- Theatrical release poster
- Directed by: Michael Winner
- Written by: Arnold Schulman Cy Howard
- Produced by: David V. Picker Arnold Schulman Michael Winner
- Starring: Bruce Dern Madeline Kahn Art Carney Phil Silvers Teri Garr Ron Leibman
- Cinematography: Richard H. Kline
- Edited by: Bernard Gribble
- Music by: Neal Hefti
- Distributed by: Paramount Pictures
- Release date: May 26, 1976;
- Running time: 92 minutes
- Country: United States
- Language: English
- Budget: $3 million
- Box office: $1.2 million

= Won Ton Ton, the Dog Who Saved Hollywood =

1976 American comedy film

Won Ton Ton, the Dog Who Saved Hollywood is a 1976 American comedy film directed by Michael Winner, and starring Bruce Dern, Madeline Kahn, Teri Garr and Art Carney. Spoofing the craze surrounding Rin Tin Tin, the film is notable for the large number of cameo appearances by actors and actresses from Hollywood's golden age, many of whom had been employees of Paramount Pictures, the film's distributor.

==Plot==
After escaping the dog pound, German Shepherd Won Ton Ton links up with budding actress Estie Del Ruth and wannabe film screenwriter Grayson Potchuck and then becomes a Hollywood star.

==Cast==
Starring

- Bruce Dern as Grayson Potchuck
- Madeline Kahn as Estie Del Ruth
- Art Carney as J.J. Fromberg
- Phil Silvers as Murray Fromberg
- Ron Leibman as Rudy Montague
- Teri Garr as Fluffy Peters
- Ronny Graham as Mark Bennett

Larger cameos
These players may have a few scenes or are prominently featured in a short segment with lines.

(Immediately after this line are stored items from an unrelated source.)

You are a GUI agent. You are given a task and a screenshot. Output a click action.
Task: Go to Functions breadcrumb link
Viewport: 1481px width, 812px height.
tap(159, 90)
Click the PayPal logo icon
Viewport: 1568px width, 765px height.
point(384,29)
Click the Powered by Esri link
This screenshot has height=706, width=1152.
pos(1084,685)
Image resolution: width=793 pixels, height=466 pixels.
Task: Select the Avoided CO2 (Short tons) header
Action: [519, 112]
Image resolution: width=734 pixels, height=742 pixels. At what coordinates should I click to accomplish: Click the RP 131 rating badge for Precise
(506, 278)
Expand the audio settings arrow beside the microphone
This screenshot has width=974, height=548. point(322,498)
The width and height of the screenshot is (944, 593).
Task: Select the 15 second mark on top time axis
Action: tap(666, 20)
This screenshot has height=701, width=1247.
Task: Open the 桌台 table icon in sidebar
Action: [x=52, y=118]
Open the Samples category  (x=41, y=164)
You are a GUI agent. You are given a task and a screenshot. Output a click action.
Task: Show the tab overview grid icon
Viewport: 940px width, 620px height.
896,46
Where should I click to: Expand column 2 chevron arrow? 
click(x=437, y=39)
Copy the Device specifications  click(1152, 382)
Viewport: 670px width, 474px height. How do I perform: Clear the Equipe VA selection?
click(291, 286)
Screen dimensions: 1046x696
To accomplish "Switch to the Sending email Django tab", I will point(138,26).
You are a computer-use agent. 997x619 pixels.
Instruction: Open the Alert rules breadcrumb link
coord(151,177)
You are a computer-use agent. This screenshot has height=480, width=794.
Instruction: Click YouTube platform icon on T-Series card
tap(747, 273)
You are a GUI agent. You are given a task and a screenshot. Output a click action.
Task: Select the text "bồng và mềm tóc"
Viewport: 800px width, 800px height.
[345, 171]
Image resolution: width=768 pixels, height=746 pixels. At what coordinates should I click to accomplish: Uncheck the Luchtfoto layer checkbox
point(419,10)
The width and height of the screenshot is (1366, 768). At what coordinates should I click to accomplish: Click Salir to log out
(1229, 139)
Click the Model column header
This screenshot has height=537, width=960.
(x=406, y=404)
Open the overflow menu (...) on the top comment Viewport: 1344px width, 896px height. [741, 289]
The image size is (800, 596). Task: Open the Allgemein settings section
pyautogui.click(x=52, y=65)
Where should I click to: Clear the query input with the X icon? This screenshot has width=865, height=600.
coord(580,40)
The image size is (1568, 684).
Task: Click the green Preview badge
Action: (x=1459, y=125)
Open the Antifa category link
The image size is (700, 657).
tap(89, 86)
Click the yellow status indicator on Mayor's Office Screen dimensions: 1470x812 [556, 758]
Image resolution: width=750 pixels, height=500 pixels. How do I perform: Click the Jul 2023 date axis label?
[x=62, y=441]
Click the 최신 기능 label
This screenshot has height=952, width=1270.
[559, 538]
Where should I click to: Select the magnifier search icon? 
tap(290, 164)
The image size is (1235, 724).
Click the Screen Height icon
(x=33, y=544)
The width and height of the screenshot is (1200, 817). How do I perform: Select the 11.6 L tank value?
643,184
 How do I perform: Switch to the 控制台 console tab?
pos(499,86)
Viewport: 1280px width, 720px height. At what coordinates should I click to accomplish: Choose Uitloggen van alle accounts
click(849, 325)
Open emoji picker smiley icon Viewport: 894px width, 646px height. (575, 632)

- Dorothy Lamour as Visiting Film Star
- Joan Blondell as Landlady
- Rhonda Fleming as Rhoda Flaming
- Dennis Morgan as Tour Guide
- Ethel Merman as Hedda Parsons
- Virginia Mayo as Miss Battley
- Henny Youngman as Manny Farber
- Rory Calhoun as Phillip Hart
- Billy Barty as Assistant Director
- Andy Devine as Priest in Dog Pound
- Broderick Crawford as Special Effects Man
- Keye Luke as Cook in Kitchen
- Walter Pidgeon as Grayson's Butler
- Aldo Ray as Stubby Stebbins
- Nancy Walker as Mrs. Fromberg
- Dean Stockwell as Paul Lavell
- Dick Haymes as James Crawford
- Tab Hunter as David Hamilton
- Robert Alda as Richard Entwhistle
- Harry Ritz and Jimmy Ritz as Cleaning Women
- Victor Mature as Nick
- Edgar Bergen as Professor Quicksand
- Carmel Myers as Woman Journalist
- Henry Wilcoxon as Silent Film Director
- Alice Faye as Secretary at Gate
- Yvonne De Carlo as Cleaning Woman

Brief cameo appearances
These players have brief appearances but may have lines of dialogue.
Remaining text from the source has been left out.